Semi-structured interviews were conducted in either Spanish or English via video conferencing software with 11 participants, including three program coordinators from McMaster University, Maastricht University, and Universidad del Rosario, one tutor from McMaster University, two students from Universidad del Rosario and five students from McMaster University.
4.1. The Promises and Pitfalls of Machine Translation
Recent innovations in artificial intelligence (AI), and specifically machine translation, show promise for the creation of more inclusive and equitable online learning spaces in global health by allowing learners to speak their native language. At its core, AI refers to the ability of machines to carry out complex tasks typically requiring human intelligence . Supported by AI, machine translation requires only a computer, smartphone, or device connected to the internet and allows for more intelligent and nuanced translations . While little is known about the mechanics and outcomes of courses using machine translation, Australian and Indonesian medical students engaging in online communication tools and platforms identified real-time machine translation as a tool that facilitated fluid conversations between non-English-speaking and English-speaking groups .
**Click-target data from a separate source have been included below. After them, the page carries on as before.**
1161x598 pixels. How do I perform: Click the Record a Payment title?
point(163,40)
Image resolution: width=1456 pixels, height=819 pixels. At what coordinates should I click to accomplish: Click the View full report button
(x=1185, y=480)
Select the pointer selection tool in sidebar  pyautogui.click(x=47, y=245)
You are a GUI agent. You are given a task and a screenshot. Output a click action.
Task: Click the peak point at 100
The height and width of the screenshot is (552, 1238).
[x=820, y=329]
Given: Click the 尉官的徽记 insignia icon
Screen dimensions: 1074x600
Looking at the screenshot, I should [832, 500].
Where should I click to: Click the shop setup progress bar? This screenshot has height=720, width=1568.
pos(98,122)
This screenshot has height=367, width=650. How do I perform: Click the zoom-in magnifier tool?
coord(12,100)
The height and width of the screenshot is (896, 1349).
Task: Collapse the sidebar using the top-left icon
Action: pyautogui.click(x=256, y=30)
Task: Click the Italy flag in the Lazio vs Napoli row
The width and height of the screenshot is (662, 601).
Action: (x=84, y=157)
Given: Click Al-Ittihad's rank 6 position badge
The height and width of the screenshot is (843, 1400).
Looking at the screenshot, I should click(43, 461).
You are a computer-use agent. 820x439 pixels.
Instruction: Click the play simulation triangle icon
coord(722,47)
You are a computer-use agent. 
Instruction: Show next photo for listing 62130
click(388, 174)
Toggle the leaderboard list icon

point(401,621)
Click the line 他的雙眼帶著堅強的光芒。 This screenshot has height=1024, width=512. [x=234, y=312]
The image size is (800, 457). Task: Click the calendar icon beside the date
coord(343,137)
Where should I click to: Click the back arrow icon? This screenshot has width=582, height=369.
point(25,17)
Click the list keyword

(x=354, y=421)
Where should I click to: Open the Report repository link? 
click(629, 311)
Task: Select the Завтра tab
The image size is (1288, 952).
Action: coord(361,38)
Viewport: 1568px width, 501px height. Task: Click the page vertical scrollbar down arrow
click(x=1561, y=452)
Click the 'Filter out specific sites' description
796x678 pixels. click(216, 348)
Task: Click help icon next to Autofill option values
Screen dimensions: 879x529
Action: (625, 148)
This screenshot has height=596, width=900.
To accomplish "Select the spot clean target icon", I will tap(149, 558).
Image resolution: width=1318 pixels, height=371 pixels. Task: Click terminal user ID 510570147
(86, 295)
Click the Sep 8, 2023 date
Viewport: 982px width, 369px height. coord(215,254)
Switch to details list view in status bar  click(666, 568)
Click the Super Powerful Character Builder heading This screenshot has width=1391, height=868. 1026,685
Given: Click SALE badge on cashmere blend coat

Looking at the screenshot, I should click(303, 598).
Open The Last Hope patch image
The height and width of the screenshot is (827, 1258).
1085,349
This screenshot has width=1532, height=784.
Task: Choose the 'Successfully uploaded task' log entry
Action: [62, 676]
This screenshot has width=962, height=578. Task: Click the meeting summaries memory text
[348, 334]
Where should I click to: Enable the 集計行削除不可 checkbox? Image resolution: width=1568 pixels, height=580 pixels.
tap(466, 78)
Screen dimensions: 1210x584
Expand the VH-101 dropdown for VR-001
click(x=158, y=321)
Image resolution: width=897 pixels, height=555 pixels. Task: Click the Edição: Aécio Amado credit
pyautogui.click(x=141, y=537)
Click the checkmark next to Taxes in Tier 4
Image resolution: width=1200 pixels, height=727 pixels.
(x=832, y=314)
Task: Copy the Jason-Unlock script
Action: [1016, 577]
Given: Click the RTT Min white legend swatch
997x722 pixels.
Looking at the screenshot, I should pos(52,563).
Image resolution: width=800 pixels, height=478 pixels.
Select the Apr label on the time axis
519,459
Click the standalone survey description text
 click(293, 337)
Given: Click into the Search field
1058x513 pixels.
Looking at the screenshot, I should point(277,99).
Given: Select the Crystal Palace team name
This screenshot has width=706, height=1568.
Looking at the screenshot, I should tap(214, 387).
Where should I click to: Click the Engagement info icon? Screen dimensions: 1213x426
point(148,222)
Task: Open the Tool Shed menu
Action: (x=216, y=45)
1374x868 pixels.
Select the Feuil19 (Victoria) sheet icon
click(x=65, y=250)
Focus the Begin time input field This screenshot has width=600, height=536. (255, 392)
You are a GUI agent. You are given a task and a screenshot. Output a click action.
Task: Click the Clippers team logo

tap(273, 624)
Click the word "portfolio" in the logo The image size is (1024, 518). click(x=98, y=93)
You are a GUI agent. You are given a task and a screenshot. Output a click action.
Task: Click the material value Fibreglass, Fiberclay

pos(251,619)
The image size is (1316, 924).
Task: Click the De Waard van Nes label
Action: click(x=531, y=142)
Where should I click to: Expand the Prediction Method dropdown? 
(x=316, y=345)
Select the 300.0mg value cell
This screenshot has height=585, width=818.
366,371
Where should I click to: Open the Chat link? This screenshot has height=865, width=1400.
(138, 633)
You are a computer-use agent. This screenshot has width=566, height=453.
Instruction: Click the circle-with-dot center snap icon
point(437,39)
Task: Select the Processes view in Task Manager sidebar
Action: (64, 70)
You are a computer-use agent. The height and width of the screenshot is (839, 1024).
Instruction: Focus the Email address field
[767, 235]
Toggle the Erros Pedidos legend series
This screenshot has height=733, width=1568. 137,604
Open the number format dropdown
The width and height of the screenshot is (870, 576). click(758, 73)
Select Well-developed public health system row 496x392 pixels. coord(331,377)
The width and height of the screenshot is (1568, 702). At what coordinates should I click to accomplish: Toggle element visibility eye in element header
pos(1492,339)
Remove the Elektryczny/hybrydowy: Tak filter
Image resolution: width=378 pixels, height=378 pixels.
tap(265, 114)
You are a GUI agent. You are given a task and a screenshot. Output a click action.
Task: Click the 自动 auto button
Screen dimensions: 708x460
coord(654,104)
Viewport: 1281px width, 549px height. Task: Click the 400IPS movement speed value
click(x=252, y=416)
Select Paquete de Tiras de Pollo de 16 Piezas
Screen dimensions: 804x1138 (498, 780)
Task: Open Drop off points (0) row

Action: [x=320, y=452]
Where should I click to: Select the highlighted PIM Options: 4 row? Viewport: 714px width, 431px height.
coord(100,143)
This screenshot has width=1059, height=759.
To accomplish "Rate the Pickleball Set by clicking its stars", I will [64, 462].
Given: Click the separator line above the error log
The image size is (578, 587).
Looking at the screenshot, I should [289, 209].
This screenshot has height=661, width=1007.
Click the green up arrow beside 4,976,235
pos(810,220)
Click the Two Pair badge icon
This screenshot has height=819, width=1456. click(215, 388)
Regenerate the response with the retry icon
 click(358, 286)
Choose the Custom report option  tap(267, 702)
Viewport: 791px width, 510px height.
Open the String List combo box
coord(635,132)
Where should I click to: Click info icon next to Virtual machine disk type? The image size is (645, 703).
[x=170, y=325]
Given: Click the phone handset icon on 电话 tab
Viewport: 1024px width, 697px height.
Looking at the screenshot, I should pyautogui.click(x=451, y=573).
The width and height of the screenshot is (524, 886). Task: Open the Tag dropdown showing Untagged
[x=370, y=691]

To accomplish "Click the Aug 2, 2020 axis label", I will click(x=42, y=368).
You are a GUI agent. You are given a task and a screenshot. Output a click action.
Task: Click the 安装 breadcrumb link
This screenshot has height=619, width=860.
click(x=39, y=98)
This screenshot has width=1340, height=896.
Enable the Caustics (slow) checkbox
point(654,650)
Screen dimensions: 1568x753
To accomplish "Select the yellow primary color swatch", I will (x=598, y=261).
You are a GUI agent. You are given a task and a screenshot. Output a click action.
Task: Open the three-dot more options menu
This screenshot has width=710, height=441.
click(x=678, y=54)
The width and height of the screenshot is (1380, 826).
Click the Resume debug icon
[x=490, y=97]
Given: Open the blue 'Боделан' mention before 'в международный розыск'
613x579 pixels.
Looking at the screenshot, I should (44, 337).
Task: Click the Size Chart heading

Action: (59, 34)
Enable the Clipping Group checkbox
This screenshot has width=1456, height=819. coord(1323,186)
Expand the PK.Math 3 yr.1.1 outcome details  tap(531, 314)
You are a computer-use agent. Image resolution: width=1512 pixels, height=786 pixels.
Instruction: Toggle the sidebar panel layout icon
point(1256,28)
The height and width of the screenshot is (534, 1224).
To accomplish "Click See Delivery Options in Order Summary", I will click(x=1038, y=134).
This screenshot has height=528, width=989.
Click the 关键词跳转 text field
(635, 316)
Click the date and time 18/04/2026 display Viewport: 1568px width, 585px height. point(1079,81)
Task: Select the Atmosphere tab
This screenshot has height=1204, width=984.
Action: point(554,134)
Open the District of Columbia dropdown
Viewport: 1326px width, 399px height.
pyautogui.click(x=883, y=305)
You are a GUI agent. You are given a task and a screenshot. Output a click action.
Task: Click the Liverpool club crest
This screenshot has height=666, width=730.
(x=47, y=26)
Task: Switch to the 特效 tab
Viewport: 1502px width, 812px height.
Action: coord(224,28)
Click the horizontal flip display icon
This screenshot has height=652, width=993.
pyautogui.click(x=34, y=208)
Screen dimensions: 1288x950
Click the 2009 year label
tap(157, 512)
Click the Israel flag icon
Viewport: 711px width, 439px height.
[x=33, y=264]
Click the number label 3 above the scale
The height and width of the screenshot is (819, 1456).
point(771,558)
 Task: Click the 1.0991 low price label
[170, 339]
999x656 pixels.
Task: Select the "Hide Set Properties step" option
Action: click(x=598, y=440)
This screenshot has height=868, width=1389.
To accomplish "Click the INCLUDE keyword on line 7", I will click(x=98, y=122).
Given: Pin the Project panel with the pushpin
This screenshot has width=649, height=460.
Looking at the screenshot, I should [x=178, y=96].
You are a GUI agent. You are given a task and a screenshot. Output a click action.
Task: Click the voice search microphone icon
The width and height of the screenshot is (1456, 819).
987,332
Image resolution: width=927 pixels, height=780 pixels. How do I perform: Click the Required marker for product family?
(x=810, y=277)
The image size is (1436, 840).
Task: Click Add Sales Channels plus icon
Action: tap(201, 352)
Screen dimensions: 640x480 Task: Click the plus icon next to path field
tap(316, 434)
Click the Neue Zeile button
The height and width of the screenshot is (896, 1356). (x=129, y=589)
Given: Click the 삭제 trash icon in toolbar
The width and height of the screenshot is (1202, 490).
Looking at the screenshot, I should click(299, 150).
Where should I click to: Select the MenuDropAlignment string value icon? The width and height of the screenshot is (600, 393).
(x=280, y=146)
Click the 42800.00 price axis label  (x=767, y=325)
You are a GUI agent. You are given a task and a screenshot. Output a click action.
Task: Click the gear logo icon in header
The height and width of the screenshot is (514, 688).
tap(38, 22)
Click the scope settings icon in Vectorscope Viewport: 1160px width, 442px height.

Preliminary findings illustrate the potential to capitalize on the strengths of machine translation to reduce inequities produced by teaching global health predominantly in English. Partnering students from McMaster University (Canada) and Universidad del Rosario (Colombia) together in virtual learning pods with tutors who are fluent in Spanish, groups communicated using Microsoft Translator: Conversations. McMaster students, often with limited skills in written and oral Spanish, communicated with Spanish-speaking group members using machine translation, and with the assistance of the tutor. Students were resourceful and adaptable in navigating multiple communication technologies, relying on WhatsApp for group communication, Google Docs to collaborate on assignments, Zoom or Google Meets for group meetings, Google Translate for text translation, and Microsoft Translator: Communications for live translation during group meetings. Students emphasized that the multilingual component of group work contributed to “improved communication skills and ability to work in groups” and described multilingual group work as “richer” than previous experiences with group work. Students also described learning about other cultures as an important outcome of multilingual group work, which was noted during interviews as “essential” for work in global and public health. Canadian students emphasized gaining greater understandings of health challenges in Colombia, while Colombian students noted the ability to work with global North institutions as crucial for future work with multilateral funding agencies.
Significant limitations with currently available machine translation technologies were noted across the interviews, with Microsoft Translator: Communications being described as “ineffective”, “time-consuming”, and “inaccurate”. In line with the literature on the digital divide , some students noted their age or lack of familiarity with technologies as key barriers in adopting machine translation software. Given these challenges, some groups abandoned translation technologies and relied solely on bilingual tutors and group members to translate. Students also underscored the challenges in translating cultural contexts that do not necessarily have a linguistic equivalent in English, resulting in local meanings being lost in machine translation. For example, Colombian students described difficulties in translating concepts from Indigenous traditional medicines, and often relied on terminology from Western medicine when translating to English.